■ Your task ■
Reproduce word for word the stretch of the talk on urban churches that runs from "So we do have" up to and including "word. Amen. Amen.".

■ Passage shown ■

And so, yes, we face all kinds of difficulties in the urban context, like you do in other contexts, but sometimes it could be very acute, we see things and again from brokenness and all kind of issues. We could tell you story after story after story after story, people come in, we get a call, somebody is amped up on methamphetamine and they want to come to church, and so we got to alert, you know, our elders and our safety team that, hey, this brother may come, he’s on the methamphetamines and he’s had an argument with somebody, so he said, he wanted to come to church and we don’t know. So church has to carry on. We, you know, that’s just where we are. It doesn’t happen too often, but it happens at times.
So we do have all of that but even in that context, it’s the Word of God. And so there are no strategies per se, that are unique to the urban context that you need to have in order to manufacture a thriving church. Same things that God has ordained that every church needs, right? The gospel in the sufficiency of scripture and pastors who love on people is what urban churches and every church needs. And so I just want to encourage you all that if you’re part of an urban church, thinking about being a part of an urban church just to remember that, that God has equipped us to do ministry His way for His glory and He honors His word. Amen. Amen.
All right, let me have brother Kris come and just share some unique dynamics and then hopefully we’ll have a little time for some Q&A after brother Kris gets done.
Kris Brossett: Amen, it’s good to be with you guys today. I’ll share a little bit more about my story, kind of, at the end of my little section here of this talk. But I just want to start out and think as we consider the topic of thriving churches in urban context, right? Like that’s a broad… I don’t think even the people who maybe even gave that definition knew what they were looking for. Right? Thriving churches in urban context. And I even have more information to my understanding. I want to close by looking at the life of Dietrich Bonhoeffer in light of really the two essential truths that have been shared by both Bobby and Anthony.
And so the first truth that Pastor Bobby shared was, that really by design there are different types of communities and churches. So by design, there are different types of communities and churches. That’s our systems have created that, and I think there’s an element of God’s design that have created that too, as I’ll talk through in a minute. And the second truth is really that, essentially, humanity is fallen and every community has the same fundamental need. So there’s the truth that there’s different kinds of communities and different kinds of churches, and then there’s the fundamental truth that really we all have the same need. Right? We all have the same need. We all need the same gospel. And what that means then is really that the good of culture is good. Like there is good aspects and elements of every culture that have been created by God.

■ Supplied material ■
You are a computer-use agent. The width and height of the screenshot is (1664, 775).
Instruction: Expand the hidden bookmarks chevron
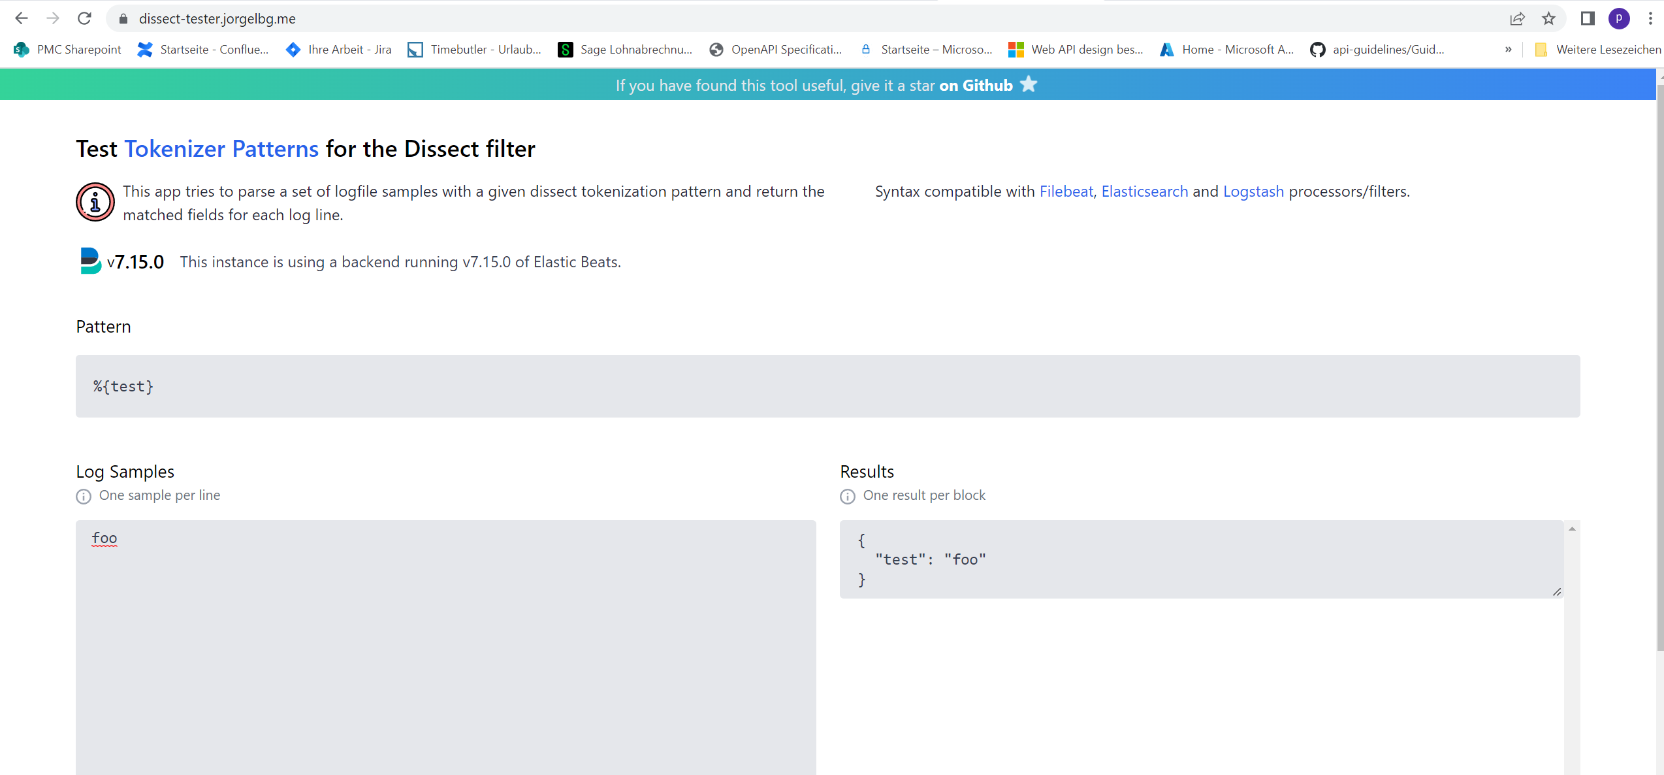pos(1507,49)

■ Output of the task ■
So we do have all of that but even in that context, it’s the Word of God. And so there are no strategies per se, that are unique to the urban context that you need to have in order to manufacture a thriving church. Same things that God has ordained that every church needs, right? The gospel in the sufficiency of scripture and pastors who love on people is what urban churches and every church needs. And so I just want to encourage you all that if you’re part of an urban church, thinking about being a part of an urban church just to remember that, that God has equipped us to do ministry His way for His glory and He honors His word. Amen. Amen.